Iraqi painter and art historian

Sayyid Ali Muhammad-Ali Al Tajer (علي محمد علي آل تاجر; born 1962) is an Iraqi painter and art historian. He studied drawing at the University of Baghdad's College of Fine Arts. He currently stands as a member of the Association of Iraqi Artists, as well as the Organization of Iraqi Fine Artists.

== Early life and education ==
Al Tajer was born in Karbala in 1962 to lawyer, Muhammad-Ali Al Tajer. He hails from the noble Al Faiz family, and claims agnatic descent from Muhammad's daughter Fatimah and her husband, Ali.

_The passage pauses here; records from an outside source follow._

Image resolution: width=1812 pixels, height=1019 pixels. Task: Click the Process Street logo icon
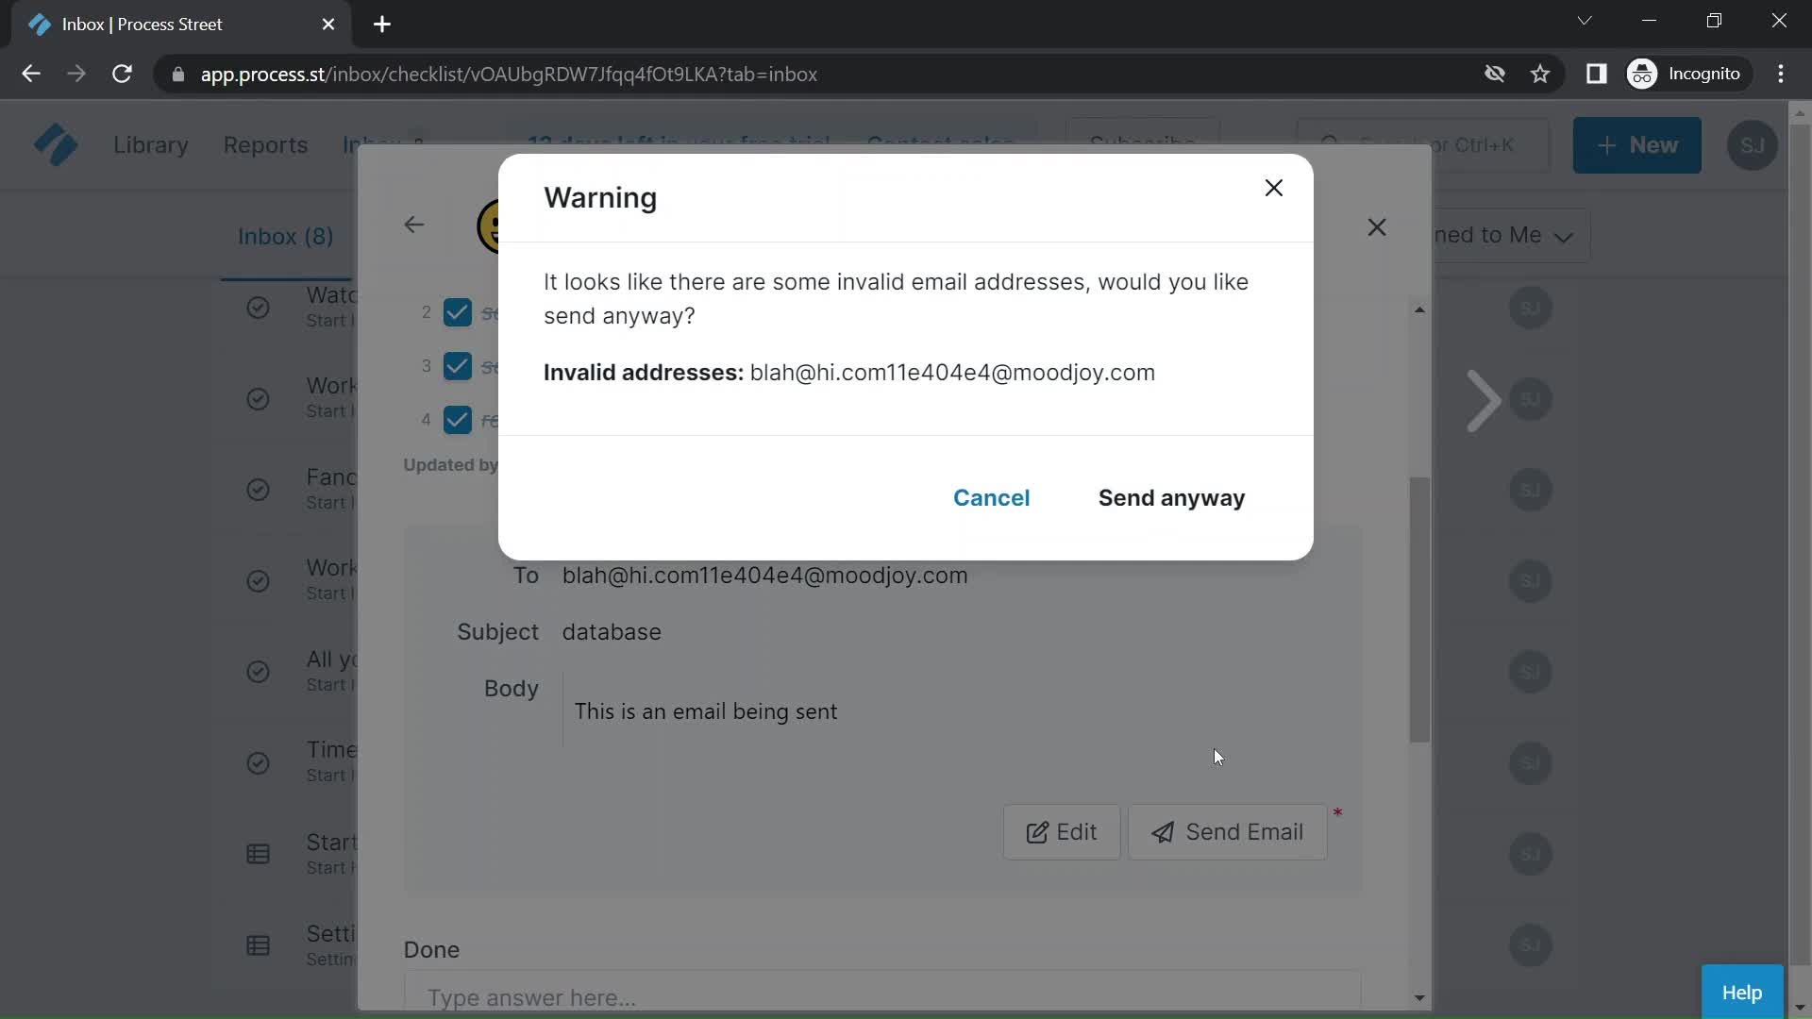[54, 144]
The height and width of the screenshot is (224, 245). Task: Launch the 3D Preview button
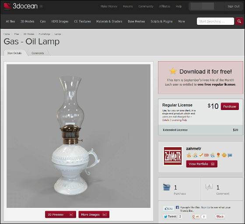click(x=60, y=214)
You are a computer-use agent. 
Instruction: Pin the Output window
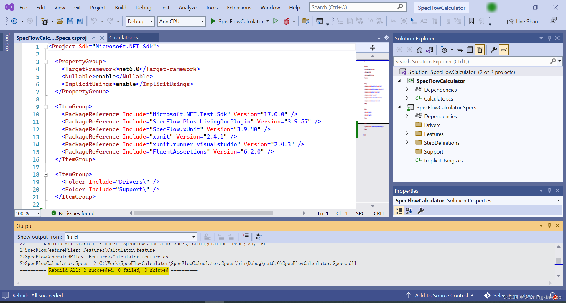click(549, 225)
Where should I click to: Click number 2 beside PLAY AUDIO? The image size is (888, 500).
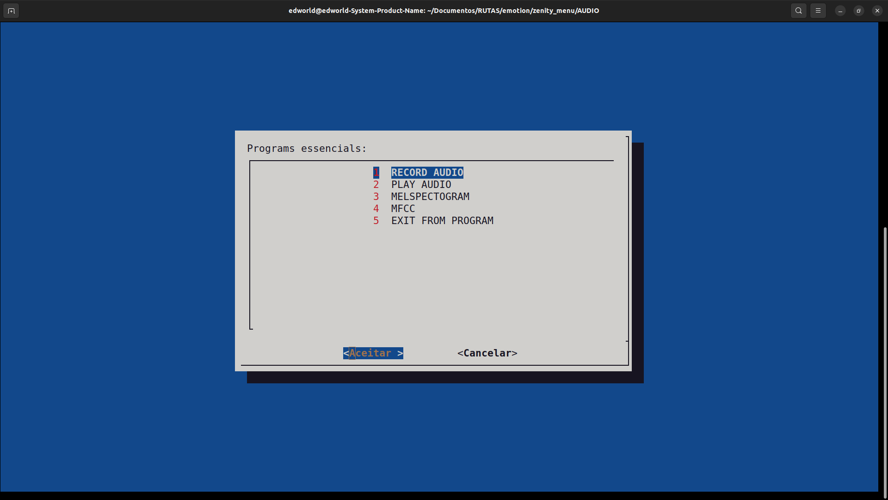pyautogui.click(x=376, y=185)
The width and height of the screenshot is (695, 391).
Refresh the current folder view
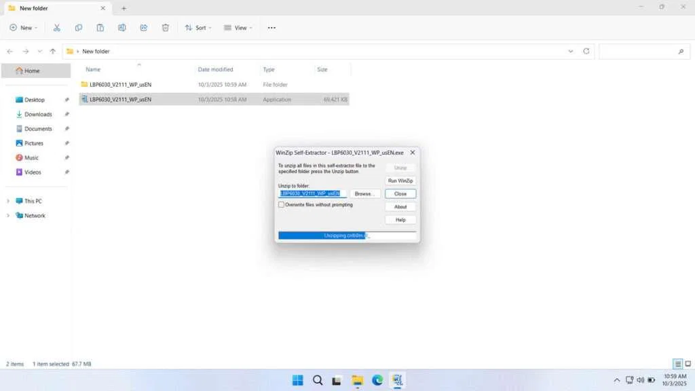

He moved to Baghdad to pursue his studies, and enrolled at the College of Fine Arts at the University of Baghdad, earning a bachelor's degree in 1987, then went on to earn a master's degree in drawing in 1992.

== Career ==
In the late seventies he went on to work as an illustrator for several magazines and newspapers in Iraq. Eventually he participated in a collective exhibition held for the international Annual Festival of the Child. In 1982 he produced his first animated film for the educational channel on Iraqi state television. Then throughout the eighties he was participating in different exhibitions across the country.

In 2000, Al Tajer participated in his first international exhibition, in Beirut, and went on to participate in other countries, such as Jordan, Bahrain, and Oman.

== Art ==
Al Tajer's art typically depicts daily urban life in Iraq, featuring customs and traditional aspects of Iraqi culture. Flowers, and particularly roses, are commonly used motifs. He has cited the painters James Ensor and Marc Chagall as sources of inspiration. In 2015, Al Tajer exhibited a painting series entitled Babylon, which combined moments of day-to-day life in Iraq with symbolic objects and people.

As a researcher, Al Tajer has explored Iraqi folk heritage, as well as the role of ancient myths, human and animal motifs in Iraqi folk art.